The first time I played D:MIHK I was part of the team trying to figure out the case. For my second play last night I enjoyed it much better as the forensic scientist. While I couldn’t participate in the team’s conversation, it was fun (and more difficult than it sounds) trying to find the right clues for them. It helped the experience that the gamers in my group are enthusiastic players in these types of games. Their enthusiasm rubbed off on me and I’m excited that there’s a social deduction game that I actually like.

Saint Malo

Saint Malo

Saint Malo

I picked up my copy of Saint Malo for the bargain price of $11, thanks to the Virtual Flea Market at Gamex 2016 (one of three conventions of the year hosted by Strategicon). I was intrigued by what was in the box: dry-erase markers, dry-erase game boards, and five dice.

Saint Malo is best described as Eurogame-style Yahtzee. You’re building your city of Saint Malo, trying to make it the most prosperous. You have five dice and you can roll up to three times before scoring and you’re only allowed to score one item. For example, after three rolls you have 1 log, 1 cross (church), and 3 heads (people); you’ll most likely score the heads.

The heads (they look like profiles) represent people you add into your city; depending on how many you roll will determine what type of person it is. So, score 1 person and it’s an ordinary citizen. Score 2 persons and it’s a soldier who will help you defend against the inevitable pirate attacks. Score 3 and it’s a merchant who will earn you money on the crates of goods in your city.

How do you add people to your city? Just draw a little circle on your player board and write the letter of the type of person (for example, “M” for a merchant). Where you draw your items matters as well, since they’ll score more or less depending on the adjacent items.

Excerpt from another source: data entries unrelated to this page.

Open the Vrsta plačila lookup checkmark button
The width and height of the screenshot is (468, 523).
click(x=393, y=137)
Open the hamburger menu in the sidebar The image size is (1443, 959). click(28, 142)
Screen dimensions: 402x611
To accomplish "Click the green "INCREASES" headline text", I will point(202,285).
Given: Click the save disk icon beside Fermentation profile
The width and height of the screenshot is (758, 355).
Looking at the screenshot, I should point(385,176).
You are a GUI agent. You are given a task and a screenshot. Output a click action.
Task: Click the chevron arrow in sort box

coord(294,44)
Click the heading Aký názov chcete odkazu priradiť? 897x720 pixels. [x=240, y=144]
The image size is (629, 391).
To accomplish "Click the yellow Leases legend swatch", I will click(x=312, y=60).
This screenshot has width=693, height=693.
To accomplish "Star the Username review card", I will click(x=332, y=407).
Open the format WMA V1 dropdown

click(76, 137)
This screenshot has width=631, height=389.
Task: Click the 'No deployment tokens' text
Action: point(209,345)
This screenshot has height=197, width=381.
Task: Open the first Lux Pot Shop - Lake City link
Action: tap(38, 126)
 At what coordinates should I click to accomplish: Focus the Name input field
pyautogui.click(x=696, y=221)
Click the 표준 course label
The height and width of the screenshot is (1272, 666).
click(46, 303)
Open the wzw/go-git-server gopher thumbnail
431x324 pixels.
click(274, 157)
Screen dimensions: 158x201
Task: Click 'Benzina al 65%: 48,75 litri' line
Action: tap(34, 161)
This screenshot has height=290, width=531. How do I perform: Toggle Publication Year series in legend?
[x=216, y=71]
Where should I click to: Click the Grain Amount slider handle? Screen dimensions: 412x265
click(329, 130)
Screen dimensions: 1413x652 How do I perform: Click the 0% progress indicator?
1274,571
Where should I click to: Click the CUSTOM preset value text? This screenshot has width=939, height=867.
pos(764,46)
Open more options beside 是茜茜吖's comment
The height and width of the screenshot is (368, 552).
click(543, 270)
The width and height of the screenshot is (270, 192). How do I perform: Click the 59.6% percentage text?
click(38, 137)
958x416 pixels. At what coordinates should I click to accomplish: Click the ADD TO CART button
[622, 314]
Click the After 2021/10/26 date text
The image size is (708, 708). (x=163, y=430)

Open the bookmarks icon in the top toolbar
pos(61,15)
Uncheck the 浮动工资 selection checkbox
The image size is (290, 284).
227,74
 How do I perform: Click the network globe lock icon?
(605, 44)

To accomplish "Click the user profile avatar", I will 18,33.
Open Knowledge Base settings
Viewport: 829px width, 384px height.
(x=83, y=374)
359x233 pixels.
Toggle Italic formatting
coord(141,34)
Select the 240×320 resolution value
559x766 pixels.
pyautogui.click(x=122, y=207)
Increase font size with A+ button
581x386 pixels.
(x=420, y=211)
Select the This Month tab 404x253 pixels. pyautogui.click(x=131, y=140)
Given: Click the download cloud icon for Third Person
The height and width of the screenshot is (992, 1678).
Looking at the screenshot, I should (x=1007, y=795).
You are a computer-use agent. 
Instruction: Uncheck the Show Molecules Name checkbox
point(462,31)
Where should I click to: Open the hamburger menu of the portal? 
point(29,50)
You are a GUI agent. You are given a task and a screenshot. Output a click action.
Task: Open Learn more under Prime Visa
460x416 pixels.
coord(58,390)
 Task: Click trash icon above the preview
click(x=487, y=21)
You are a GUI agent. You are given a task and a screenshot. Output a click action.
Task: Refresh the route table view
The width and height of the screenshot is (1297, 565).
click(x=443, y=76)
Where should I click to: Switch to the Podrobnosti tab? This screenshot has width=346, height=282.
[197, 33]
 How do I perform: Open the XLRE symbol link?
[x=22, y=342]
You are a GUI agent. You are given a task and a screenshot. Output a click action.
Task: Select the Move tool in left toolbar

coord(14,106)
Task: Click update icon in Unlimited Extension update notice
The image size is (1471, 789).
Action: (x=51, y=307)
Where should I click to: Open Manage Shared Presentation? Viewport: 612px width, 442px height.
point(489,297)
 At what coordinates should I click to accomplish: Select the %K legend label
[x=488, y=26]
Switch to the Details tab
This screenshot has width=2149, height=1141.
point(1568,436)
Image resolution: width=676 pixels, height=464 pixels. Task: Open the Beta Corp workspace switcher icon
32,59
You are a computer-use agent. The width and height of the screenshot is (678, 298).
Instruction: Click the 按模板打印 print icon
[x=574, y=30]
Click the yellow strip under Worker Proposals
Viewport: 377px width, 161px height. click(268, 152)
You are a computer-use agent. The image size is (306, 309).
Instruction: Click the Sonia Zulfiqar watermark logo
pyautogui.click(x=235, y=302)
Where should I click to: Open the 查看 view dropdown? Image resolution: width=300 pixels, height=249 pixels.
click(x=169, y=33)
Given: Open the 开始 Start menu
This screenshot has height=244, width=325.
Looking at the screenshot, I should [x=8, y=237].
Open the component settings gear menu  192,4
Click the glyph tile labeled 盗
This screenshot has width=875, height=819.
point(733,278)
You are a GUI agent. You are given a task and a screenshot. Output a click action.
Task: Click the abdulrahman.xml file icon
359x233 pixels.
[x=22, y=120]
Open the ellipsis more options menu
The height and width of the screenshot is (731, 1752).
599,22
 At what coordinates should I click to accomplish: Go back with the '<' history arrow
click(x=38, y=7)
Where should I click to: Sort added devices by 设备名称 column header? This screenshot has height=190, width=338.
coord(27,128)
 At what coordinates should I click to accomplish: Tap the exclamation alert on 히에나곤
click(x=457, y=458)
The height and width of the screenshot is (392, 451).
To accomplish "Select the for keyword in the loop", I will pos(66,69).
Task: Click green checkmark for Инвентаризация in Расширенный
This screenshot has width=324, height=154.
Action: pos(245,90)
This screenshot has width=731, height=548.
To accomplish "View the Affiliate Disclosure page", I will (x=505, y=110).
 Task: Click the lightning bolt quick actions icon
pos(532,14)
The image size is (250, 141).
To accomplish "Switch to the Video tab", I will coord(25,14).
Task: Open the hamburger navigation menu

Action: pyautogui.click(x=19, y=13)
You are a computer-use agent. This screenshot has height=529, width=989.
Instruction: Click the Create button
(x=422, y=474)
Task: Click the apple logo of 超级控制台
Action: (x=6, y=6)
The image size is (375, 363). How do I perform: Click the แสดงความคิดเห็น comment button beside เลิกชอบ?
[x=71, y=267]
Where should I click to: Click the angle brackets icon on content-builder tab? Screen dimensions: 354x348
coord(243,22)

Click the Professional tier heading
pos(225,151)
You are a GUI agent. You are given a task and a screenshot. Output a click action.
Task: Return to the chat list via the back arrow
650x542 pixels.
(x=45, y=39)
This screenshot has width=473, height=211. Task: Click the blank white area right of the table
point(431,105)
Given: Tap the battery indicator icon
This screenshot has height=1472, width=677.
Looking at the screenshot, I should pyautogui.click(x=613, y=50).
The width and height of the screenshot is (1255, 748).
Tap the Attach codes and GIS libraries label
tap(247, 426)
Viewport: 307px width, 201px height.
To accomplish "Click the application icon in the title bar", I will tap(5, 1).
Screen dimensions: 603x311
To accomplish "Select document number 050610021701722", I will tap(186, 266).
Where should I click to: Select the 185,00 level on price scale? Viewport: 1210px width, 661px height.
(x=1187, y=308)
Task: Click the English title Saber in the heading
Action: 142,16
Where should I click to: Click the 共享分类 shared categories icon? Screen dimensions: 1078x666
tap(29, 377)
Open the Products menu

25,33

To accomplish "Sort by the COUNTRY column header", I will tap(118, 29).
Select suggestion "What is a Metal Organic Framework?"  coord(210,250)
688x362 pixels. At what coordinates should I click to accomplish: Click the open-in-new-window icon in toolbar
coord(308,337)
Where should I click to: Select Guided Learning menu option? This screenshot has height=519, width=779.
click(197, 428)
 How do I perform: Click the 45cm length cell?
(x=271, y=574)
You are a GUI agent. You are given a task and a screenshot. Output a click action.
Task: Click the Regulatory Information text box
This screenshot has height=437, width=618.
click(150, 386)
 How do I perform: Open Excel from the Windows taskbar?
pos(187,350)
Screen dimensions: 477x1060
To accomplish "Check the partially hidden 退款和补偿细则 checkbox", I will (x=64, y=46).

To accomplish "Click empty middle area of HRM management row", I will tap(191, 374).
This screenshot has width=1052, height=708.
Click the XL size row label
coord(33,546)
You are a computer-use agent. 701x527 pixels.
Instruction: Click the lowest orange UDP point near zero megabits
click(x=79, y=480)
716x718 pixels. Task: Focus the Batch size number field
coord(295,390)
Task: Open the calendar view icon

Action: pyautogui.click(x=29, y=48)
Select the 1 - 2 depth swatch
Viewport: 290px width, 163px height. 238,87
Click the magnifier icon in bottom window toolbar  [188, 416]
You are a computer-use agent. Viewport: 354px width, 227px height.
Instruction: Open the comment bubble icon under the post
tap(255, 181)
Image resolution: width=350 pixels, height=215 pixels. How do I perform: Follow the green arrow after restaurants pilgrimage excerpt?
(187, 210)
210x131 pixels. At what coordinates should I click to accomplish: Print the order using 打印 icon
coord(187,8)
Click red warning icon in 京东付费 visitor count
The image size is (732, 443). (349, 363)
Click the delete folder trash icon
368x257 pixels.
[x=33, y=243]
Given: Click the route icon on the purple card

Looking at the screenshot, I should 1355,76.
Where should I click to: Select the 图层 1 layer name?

Likewise, you can add crates (goods) to your city, churches, logs (for building houses), and walls to defend against pirates. You roll up to three times, score the items you want, and draw them into your city. I’m not an artist, but it’s fun drawing little walls and churches onto your board. Unfortunately, there’s not enough room to write “Pew! Pew! Pew!” above your soldiers.

Here’s the catch, though: any pirates (the swords icon) that show up on your final roll count toward the running tally of pirates. Once a certain level is reached (for example, four pirates rolled for a two-player game), then you must resolve a pirate attack against your city. If your defense isn’t up to the challenge, then you’ll lose points.

I’ve only solo played the game a few times and I enjoy it. I haven’t gotten it on the table at game night yet, but I think it would go over well. There’s something about drawing on the boards that is unique and pleasing.